[Data for review]
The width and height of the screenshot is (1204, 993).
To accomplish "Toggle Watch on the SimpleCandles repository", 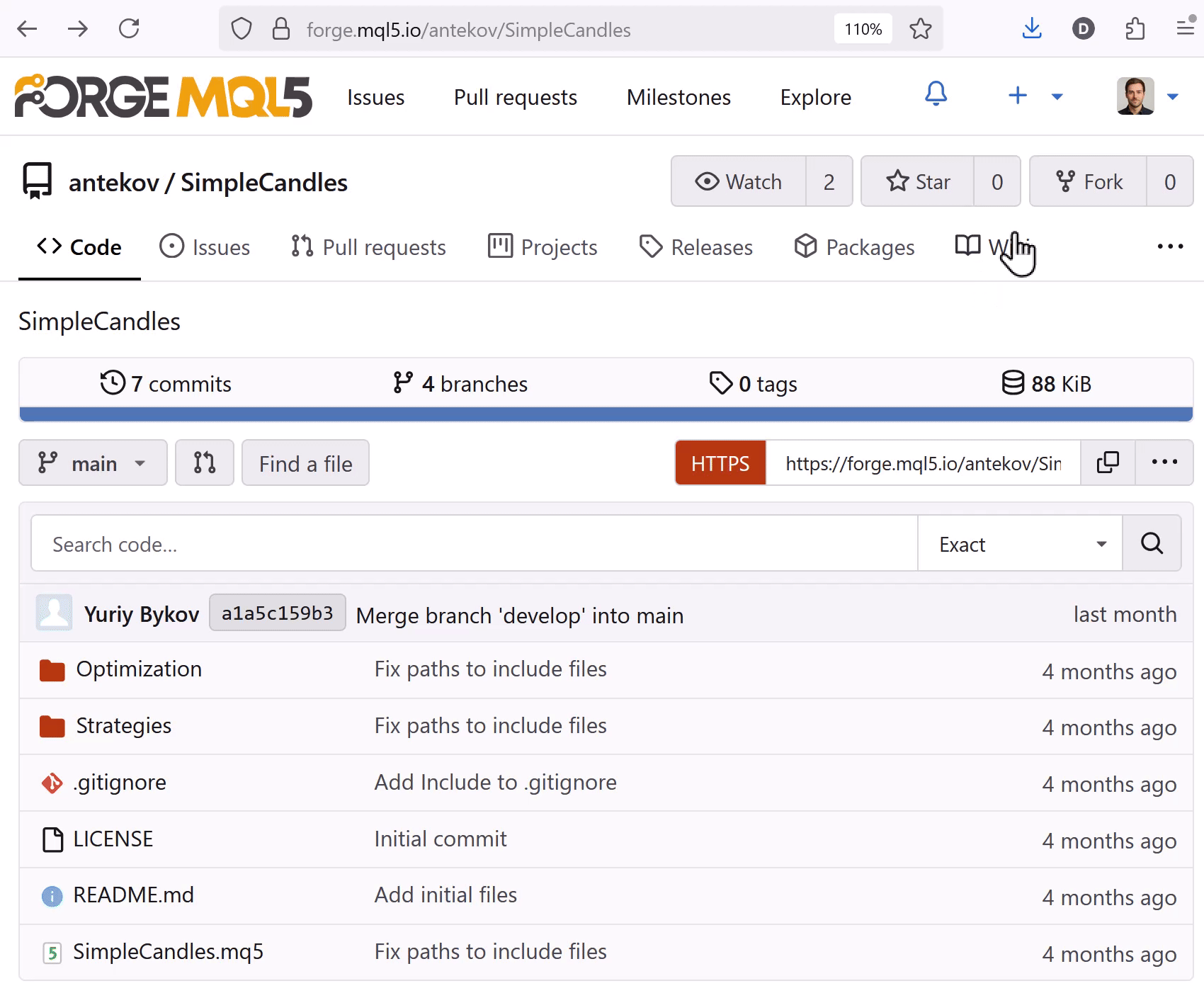I will pos(739,182).
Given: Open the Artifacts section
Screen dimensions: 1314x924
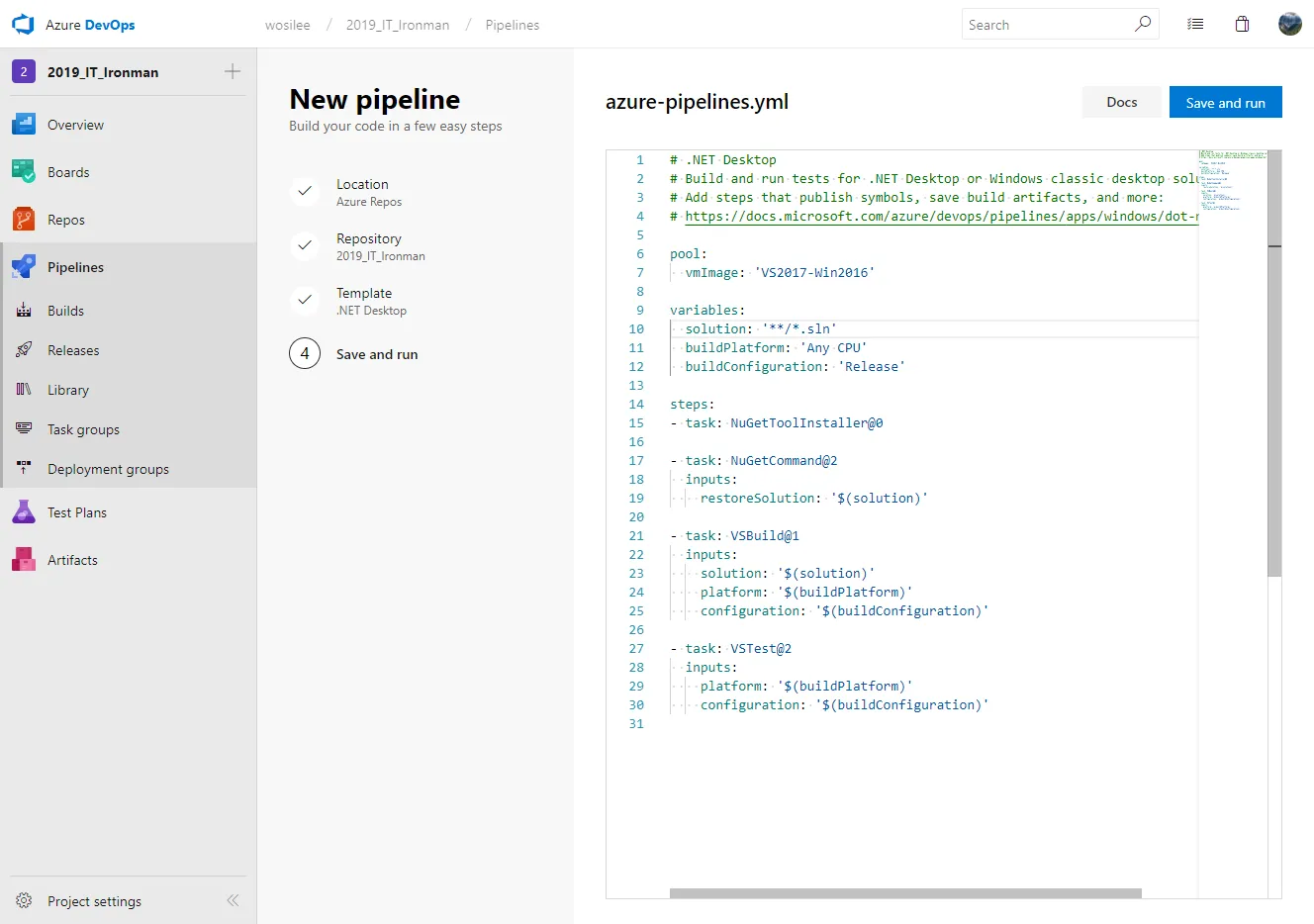Looking at the screenshot, I should tap(71, 559).
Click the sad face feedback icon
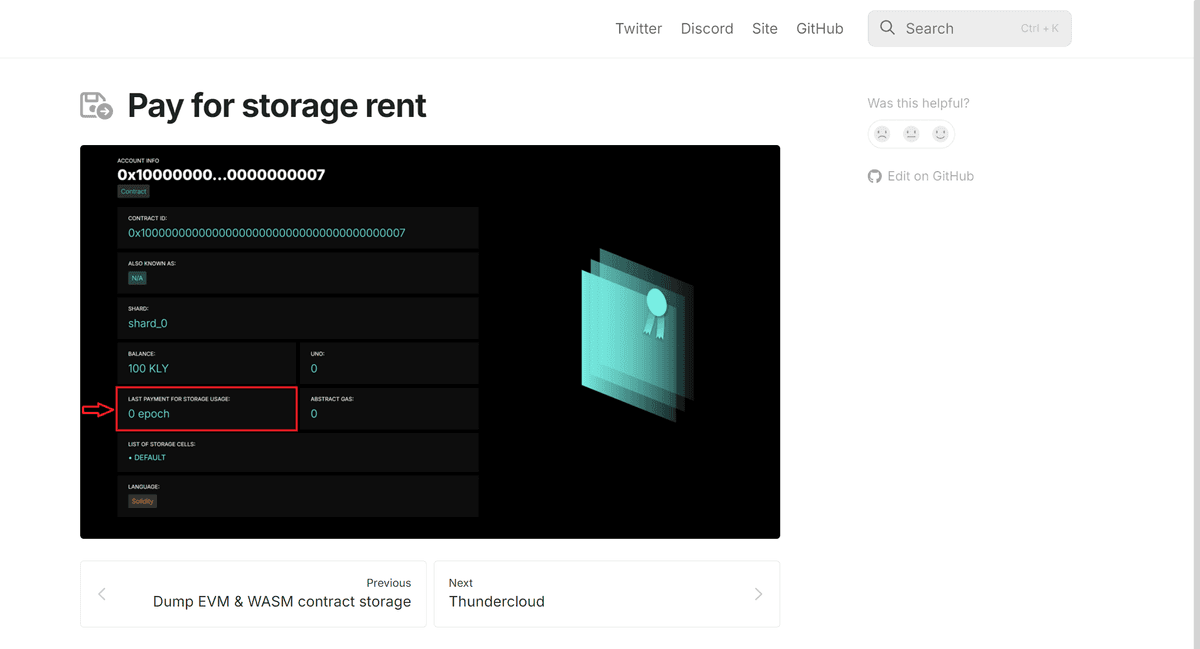 tap(882, 133)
[/Data for review]
▶ [Task prompt]:
Output exactly the lines from the line containing "Given: Open the Artifacts section" through the last line of the records, both included, and leave out every picture.

▶ [Written answer]:
Given: Open the Artifacts section
Screen dimensions: 1314x924
Looking at the screenshot, I should tap(71, 559).
Click the sad face feedback icon
 tap(882, 133)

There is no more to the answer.